Die Hürden grenzüberschreitender Honorare
Wer Dienstleistungen für Auftraggeber in den Vereinigten Staaten erbringt, kennt die Reibungspunkte im Zahlungsverkehr. Klassische Auslandsüberweisungen dauern Tage, verursachen hohe Spesen und werfen bei der Buchhaltung des Kunden Fragen auf. Grosse Unternehmen und Agenturen in den USA arbeiten in der Regel mit standardisierten Kreditorenprozessen, die auf inländische Rechnungen und Steuerformulare ausgelegt sind.
Fehlt dieses Setup, verzögern sich Freigaben oft über Wochen. Rechnungen von ausländischen Konten passen selten in die gewohnten Abläufe der Kreditorenbuchhaltung. Das führt zu Rückfragen, zusätzlichen Formularen und unnötigem Aufwand für beide Seiten.
Wie die Rechnungsstellung über eine US-Firma funktioniert
Sie registrieren sich einmalig, verifizieren Ihre Identität und beschreiben den Kunden sowie die vereinbarte Arbeit. Daraufhin stellt eine US-Firma des Plattformbetreibers die Rechnung an Ihren amerikanischen Kunden im eigenen Land. Für Ihren Auftraggeber ist das ein vollkommen inländischer Vorgang, der per ACH oder Überweisung in Dollar beglichen wird.

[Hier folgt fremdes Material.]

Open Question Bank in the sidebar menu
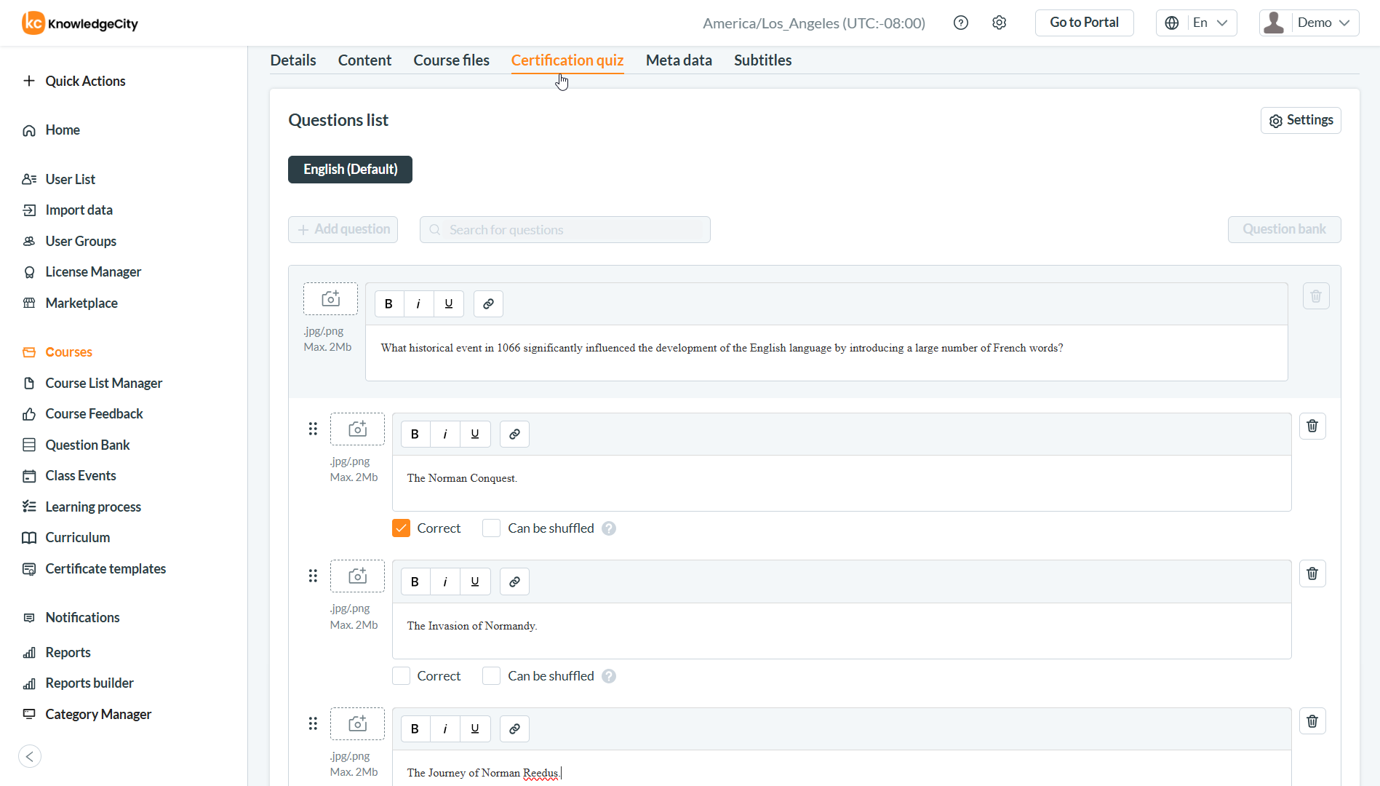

Auf Anfrage steht das Formular W-9 bereit.
Der Kunde muss dabei nicht zwingend aus den Vereinigten Staaten stammen. Zahlungen lassen sich aus Ländern annehmen, die keinerlei Sanktionen unterliegen. Rechnungen werden in elf verschiedenen Währungen ausgestellt, darunter US-Dollar, Euro, britische Pfund sowie kanadische und australische Dollar. Das Geld landet in jedem Fall beim US-Unternehmen des Betreibers.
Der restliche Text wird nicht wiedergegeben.